PASSAGE PROVIDED.
········
Or it could just be a difference of opinion

Nah, if you thing punk rock is the pinnacle of musical expression and I think it's just pretentious noise, that's a difference of opinion because there's no objective truth. But if you think the world is flat and I think it's round, then, by definition, I think you're deluded. I think you have misapprehended the truth.
posted by timeistight at 2:50 PM on October 13, 2006 [1 favorite]


I think it's possible to make a good Dawkins post

Then try it; these posts are sucking.
posted by jessamyn (staff) at 3:00 PM on October 13, 2006


rather than going into every single thread and giving an opinion on everything in the world, will tend to select one or two interesting topics and then will read through the comments and put time and effort into making a thoughtful contribution to the topic, and finding the topic deleted upon hitting the 'post' button quite sucks for said persons...

Thank you, troybob. This has been my experience here many times. Which is why I find all this so frustrating.

And I must say that, while I have taken issue (rightfully, in my mind) with Matt's deletion policy, I respect him and do appreciate the work he and jessamyn put into the site.
posted by landis at 3:11 PM on October 13, 2006


I think the religious are diluted, but I can't proof it.
posted by It's Raining Florence Henderson at 3:11 PM on October 13, 2006


timeistight, there is the reasonable middle ground in which both parties that differ on some fundamental belief do recognize and understand the groundings of one another's beliefs.

While I believe neither in Alice's God nor that pink bunnies are screaming at Bob to kill everyone, it's likely I can understand the basis for Alice's belief, and it's likely that Alice can understand the basis for mine—where "deluded" can (and is) used a perjorative, and not merely a value-neutral label for "belief in what I do not believe", I would not call Alice deluded for differing on personal metaphysics. Bob, though? Deluded out the ass.
posted by cortex at 3:13 PM on October 13, 2006


I think we have a difference of opinion: I see Alice as deluded; I see Bob as delusional, although now that I look them up, they seem to mean the same thing.
········
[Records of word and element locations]
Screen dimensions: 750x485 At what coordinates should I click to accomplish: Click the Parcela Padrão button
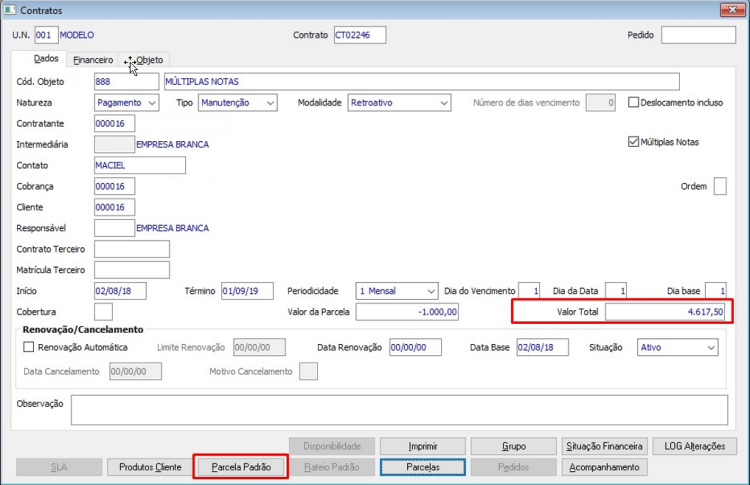coord(241,467)
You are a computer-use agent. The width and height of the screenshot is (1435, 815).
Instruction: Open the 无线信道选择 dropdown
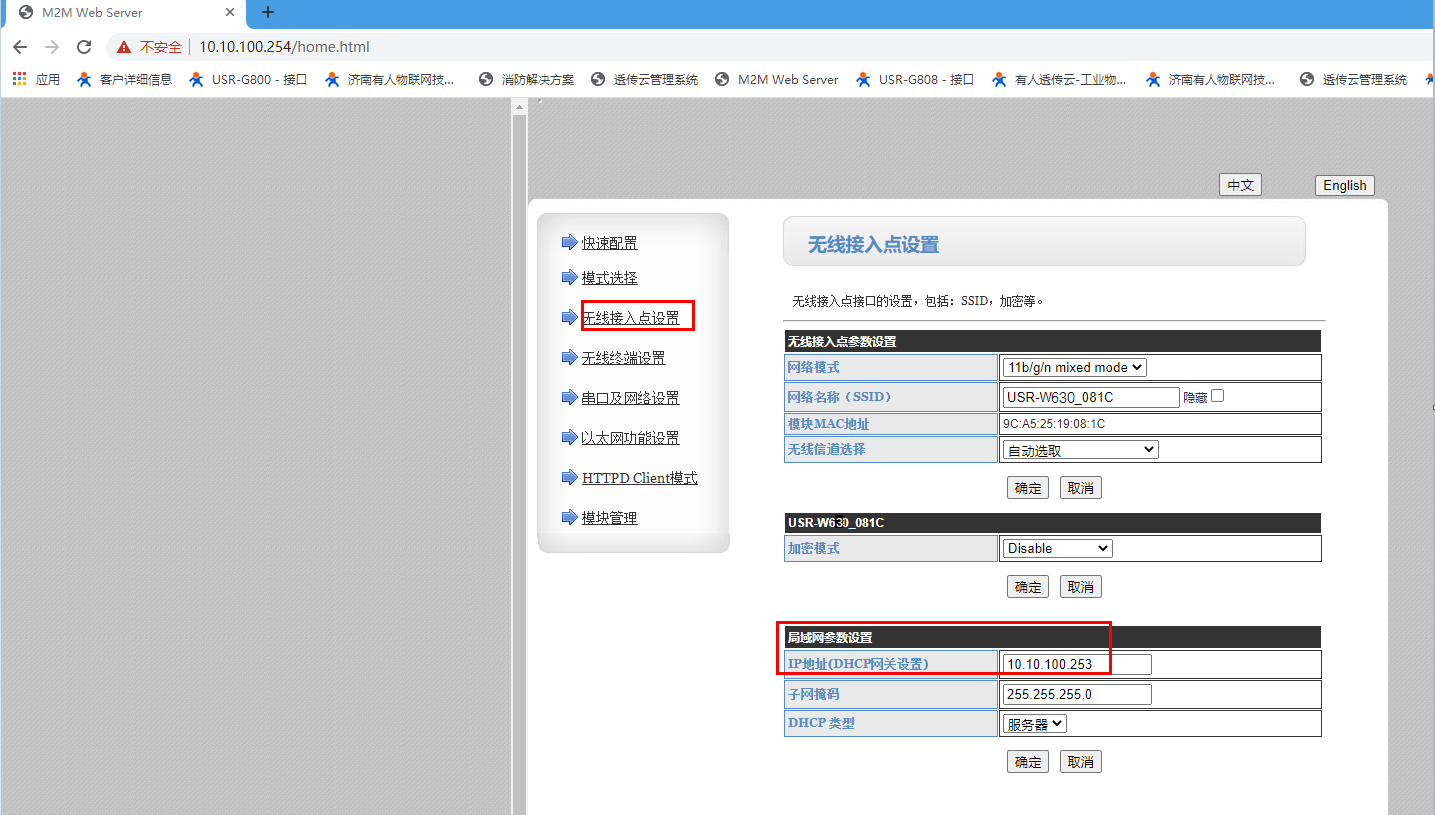click(x=1080, y=450)
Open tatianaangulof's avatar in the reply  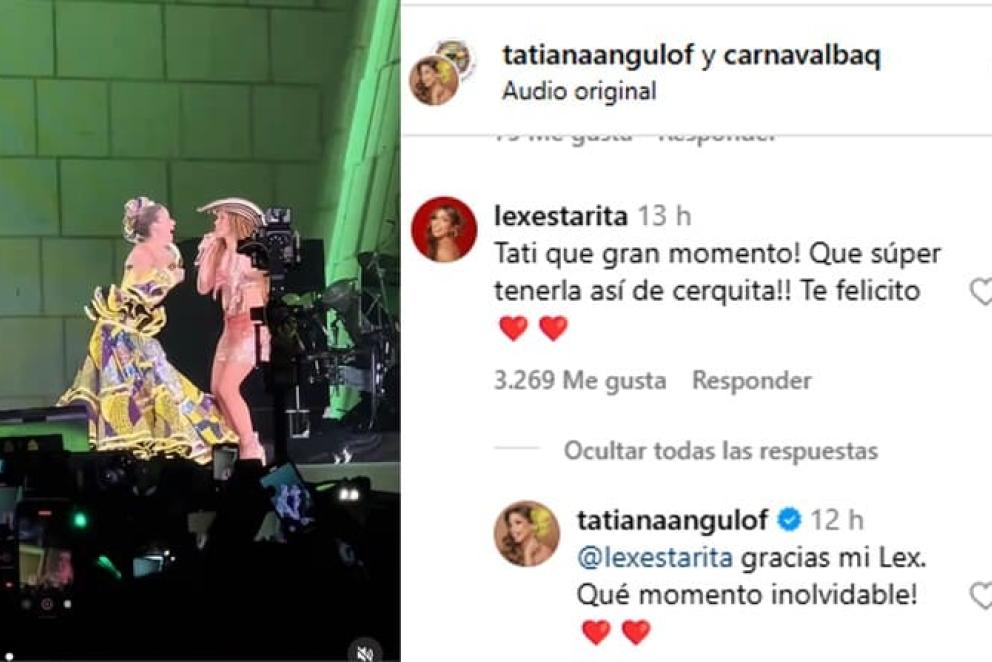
········
DIRECTIONS. Continue the comment thread about belief, delusion and difference of opinion, starting right after its last sentence.

RESPONSE TO THE TASK.
languagehat, please hope me!
posted by timeistight at 3:24 PM on October 13, 2006


Difference of opinion? What are you, deluded?

~scene~

posted by cortex at 3:32 PM on October 13, 2006


Trolling shouldn't be allowed on the front page just because the troll managed to get his book published and it sold well.
posted by koeselitz at 3:53 PM on October 13, 2006


econous: Dawkins may well be a tool, but it wasn't the reading that gave you that impression.

As a regular reader of Free Inquiry and The Humanist I must say that I came to the conclusion after reading Dawkins that he's a tool, or at least brilliantly and stubbornly mistaken. He is more of a Don Quixote insisting on using the wrong tool to charge windmills rather than a potent critic of religion. While others explore the wide expanse of humanist and skeptical thought, Dawkins somehow manages to return to the same dead horse month after month.

For pity's sake, give me Hitch even with his political cognitive dissonance regarding Nixon's war vs. Bush's war. Give me Schermer who at least seems to be aware that skepticism needs to address the potent reality of altered states of consciousness. Give me E. O. Wilson whose awe of the universe and struggles with the need for myth come out in his writing. Or for that matter, give me Randi's smug smackdown of the use of cold and hot reading by psycics.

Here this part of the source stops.